In consideration for the July 2010 amendments, Verint paid $2.6 million to its lenders. These payments were subject to amortization over the remaining contractual term of the Prior Facility. Legal fees and other out-of-pocket costs directly relating to these amendments, which were expensed as incurred, were not significant.

Substantial modifications of credit terms require assessment to determine whether the modifications should be accounted for and reported in the same manner as a formal extinguishment of the prior arrangement and replacement with a new arrangement, with the potential recognition of a gain or loss on the extinguishment. The July 2010 Prior Facility amendments were determined to be modifications of the prior arrangement, not requiring extinguishment accounting.

On May 25, 2007, concurrently with entry into the Prior Facility, Verint entered into a pay-fixed/receive-variable interest rate swap agreement with a multinational financial institution with a notional amount of $450.0 million to mitigate a portion of the risk associated with variable interest rates on the term loan (see Note 10, Derivatives and Financial Instruments, for further details regarding the interest rate swap agreement). The original term of the interest rate swap agreement extended through May 2011. However, on July 30, 2010, Verint terminated the interest rate swap agreement in exchange for a payment of $21.7 million to the counterparty, made on August 3, 2010, representing the approximate present value of the expected remaining quarterly settlement payments Verint otherwise would have owed under the interest rate swap agreement. This obligation was reflected within “Other current liabilities” as of July 31, 2010.

Verint incurred interest expense on borrowings under the Prior Facility of $4.9 million and $10.3 million during the three and six months ended July 31, 2010, respectively, and $5.7 million and $11.5 million during the three and six months ended July 31, 2009, respectively. Verint also recorded $0.8 million and $1.3 million during the three and six months ended July 31, 2010, respectively, for amortization of its deferred debt issuance cost, which is reported within interest expense, inclusive of a $0.3 million write-off associated with the $22.1 million term loan principal payment made in May 2010. Amortization of Verint’s deferred debt issuance costs during the three and six months ended July 31, 2009 was $0.5 million and $1.0 million, respectively.

As of July 31, 2010, the interest rates on the term loan and the revolving credit facility were 5.25% and 6.00%, respectively.
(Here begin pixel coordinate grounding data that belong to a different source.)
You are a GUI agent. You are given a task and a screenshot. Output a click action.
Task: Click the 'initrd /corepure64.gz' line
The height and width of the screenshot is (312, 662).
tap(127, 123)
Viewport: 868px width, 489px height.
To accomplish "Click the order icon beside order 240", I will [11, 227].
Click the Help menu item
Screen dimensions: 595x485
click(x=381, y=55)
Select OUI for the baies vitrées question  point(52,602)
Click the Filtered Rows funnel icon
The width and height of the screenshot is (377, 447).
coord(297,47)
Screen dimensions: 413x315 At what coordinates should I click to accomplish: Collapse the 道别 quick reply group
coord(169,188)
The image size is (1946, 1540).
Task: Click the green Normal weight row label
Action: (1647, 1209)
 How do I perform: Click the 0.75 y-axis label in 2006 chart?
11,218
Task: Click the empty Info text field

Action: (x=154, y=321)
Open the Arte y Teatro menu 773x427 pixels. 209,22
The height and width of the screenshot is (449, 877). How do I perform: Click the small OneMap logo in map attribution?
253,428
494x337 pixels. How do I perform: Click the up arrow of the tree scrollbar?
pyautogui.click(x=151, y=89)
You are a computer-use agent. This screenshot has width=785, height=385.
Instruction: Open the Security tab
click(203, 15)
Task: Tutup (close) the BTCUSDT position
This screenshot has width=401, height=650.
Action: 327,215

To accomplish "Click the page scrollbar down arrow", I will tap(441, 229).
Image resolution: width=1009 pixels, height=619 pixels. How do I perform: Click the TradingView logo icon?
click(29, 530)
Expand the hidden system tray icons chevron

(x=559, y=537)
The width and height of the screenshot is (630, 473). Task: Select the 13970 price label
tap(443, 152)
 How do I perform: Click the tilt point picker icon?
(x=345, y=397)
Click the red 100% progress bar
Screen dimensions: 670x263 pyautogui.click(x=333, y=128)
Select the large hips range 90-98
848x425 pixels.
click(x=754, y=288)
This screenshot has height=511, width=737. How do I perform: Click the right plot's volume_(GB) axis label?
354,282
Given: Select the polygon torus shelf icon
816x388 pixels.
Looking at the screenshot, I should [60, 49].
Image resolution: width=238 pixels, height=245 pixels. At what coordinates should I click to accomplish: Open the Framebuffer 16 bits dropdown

The interest rate on the revolving credit facility reset to 5.25% as of August 4, 2010. The interest rate on both the term loan and the revolving credit facility was 3.49% as of January 31, 2010. The higher interest rates as of July 31, 2010 reflect, among other things, the impact of the July 2010 amendments discussed above.

Comverse Ltd. Lines of Credit

As of January 31, 2010, Comverse Ltd., a wholly-owned Israeli subsidiary of Comverse, Inc., had a $25.0 million line of credit with a bank to be used for various performance guarantees to customers and vendors, letters of credit and foreign currency transactions in the ordinary course of business. This line of credit is not available for borrowings. The line of credit bears no interest and is subject to renewal on an annual basis. Comverse Ltd. is required to maintain cash balances with the bank of no less than the capacity under the line of credit at all times regardless of amounts utilized under the line of credit. In June 2010 this line of credit was decreased to $15.0 million with a corresponding decrease in the cash balances Comverse Ltd. was required to maintain with the bank to $15.0 million. In December 2010, this line of credit was further decreased to $10.0 million with a corresponding decrease in the cash balances Comverse Ltd. was required to maintain with the bank to $10.0 million. In June 2011, the line of credit increased to $20.0 million with a corresponding increase in the cash balances Comverse Ltd. is required to maintain with the bank to $20.0 million. As of July 31, 2010 and January 31, 2010, Comverse Ltd. had utilized $7.0 million and $7.7 million, respectively, of capacity under the line of credit for guarantees and foreign currency transactions.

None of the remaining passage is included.